- Page extract -
• • • • • • •
Objective: Kennedy disease (KD), or spinobulbomuscular atrophy, is a slowly progressive inherited neurodegenerative disorder, marked by prominent fasciculations that typically precede the development of other symptoms. Although the genetic basis of KD relates to triplet (CAG) repeat expansion in the androgen receptor (AR) gene on the X chromosome, the mechanisms underlying the clinical presentation in KD have yet to be established. Consequently, the present study applied axonal excitability techniques to investigate the pathophysiologic mechanisms associated with KD.
Methods: Peripheral nerve excitability studies were undertaken in 7 patients with KD with compound muscle action potentials (CMAP) recorded from the right abductor pollicis brevis.
• • • • • • •
- Listed entries -
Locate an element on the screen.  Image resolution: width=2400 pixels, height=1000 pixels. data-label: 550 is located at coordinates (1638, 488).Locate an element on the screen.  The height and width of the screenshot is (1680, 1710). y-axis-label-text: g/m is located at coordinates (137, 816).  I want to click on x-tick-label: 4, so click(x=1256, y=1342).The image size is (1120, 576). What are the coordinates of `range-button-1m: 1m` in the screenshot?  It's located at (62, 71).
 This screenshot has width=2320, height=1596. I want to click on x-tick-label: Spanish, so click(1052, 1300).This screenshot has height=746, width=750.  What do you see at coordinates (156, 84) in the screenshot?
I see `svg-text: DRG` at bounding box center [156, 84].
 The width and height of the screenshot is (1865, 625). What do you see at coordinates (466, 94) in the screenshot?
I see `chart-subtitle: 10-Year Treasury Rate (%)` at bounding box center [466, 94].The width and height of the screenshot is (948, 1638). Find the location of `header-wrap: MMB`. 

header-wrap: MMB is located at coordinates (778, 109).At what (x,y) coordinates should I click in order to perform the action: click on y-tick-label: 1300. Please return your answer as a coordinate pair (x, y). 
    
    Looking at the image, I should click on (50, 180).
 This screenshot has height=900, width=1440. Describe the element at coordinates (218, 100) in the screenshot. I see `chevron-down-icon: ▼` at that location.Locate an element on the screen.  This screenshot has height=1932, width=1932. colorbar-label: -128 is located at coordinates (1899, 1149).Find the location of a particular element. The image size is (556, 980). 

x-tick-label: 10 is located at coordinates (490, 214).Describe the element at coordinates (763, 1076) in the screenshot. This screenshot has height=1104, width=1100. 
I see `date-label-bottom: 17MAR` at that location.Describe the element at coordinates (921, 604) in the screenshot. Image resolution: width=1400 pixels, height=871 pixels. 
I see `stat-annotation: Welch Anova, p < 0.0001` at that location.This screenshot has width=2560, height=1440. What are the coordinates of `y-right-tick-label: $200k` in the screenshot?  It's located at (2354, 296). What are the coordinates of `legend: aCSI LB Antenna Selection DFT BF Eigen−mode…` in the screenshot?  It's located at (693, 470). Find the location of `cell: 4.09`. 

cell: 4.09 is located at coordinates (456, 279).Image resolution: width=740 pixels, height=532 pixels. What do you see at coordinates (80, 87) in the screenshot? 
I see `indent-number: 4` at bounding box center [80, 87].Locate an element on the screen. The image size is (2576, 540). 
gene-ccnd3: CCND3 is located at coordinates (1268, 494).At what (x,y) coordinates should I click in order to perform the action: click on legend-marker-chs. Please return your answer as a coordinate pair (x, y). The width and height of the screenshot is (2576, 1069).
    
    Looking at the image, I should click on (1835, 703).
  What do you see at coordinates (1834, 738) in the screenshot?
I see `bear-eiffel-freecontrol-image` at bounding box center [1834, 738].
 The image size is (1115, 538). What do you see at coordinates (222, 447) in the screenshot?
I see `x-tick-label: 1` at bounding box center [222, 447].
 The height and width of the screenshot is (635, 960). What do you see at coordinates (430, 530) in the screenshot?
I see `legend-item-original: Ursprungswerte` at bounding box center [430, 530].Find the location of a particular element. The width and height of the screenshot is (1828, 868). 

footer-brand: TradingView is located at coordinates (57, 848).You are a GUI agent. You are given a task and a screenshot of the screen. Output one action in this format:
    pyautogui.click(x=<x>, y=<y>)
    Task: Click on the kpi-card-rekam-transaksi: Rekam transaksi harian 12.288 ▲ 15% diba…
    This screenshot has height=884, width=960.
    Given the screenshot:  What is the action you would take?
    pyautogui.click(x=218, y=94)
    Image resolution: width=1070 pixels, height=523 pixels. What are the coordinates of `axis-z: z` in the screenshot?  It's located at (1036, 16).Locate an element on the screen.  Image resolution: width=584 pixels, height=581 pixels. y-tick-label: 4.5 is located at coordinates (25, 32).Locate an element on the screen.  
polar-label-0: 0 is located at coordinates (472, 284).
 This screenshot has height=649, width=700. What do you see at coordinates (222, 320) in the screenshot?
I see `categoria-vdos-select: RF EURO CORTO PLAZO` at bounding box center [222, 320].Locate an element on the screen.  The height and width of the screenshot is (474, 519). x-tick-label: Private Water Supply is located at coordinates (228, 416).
• • • • • • •
- About this task -
Continue the passage on Kennedy disease from its last sentence.

- Written response -
Results: Strength-duration time constant (KD 0.54 +/- 0.03 msec; controls, 0.41 +/- 0.02 msec, p < 0.01) and the hyperpolarizing current/threshold gradient (KD 0.42 +/- 0.01; controls, 0.37 +/- 0.01, p < 0.05) were significantly increased in KD. Strength-duration time constant correlated with the CMAP amplitude (R = 0.68) and the fasciculation frequency (R = 0.62). Threshold electrotonus revealed greater changes in response to subthreshold depolarizing (KD TEd [90 to 100 msec], 50.75 +/- 1.98%; controls TEd [90 to 100 msec], 45.67 +/- 0.67%, p < 0.01) and hyperpolarizing (KD TEh [90 to 100 msec], 128.5 +/- 6.9%; controls TEh [90 to 100 msec], 120.5 +/- 2.4%) conditioning pulses. Measurements of refractoriness, superexcitability, and late subexcitability changed appropriately for axonal hyperpolarization, perhaps reflecting the effects of increased ectopic activity.
Conclusion: In total, the increase in the strength-duration time constant may be the primary event, occurring early in course of the disease, contributing to the development of axonal hyperexcitability in Kennedy disease, and thereby to the generation of fasciculations, a characteristic hallmark of the disease.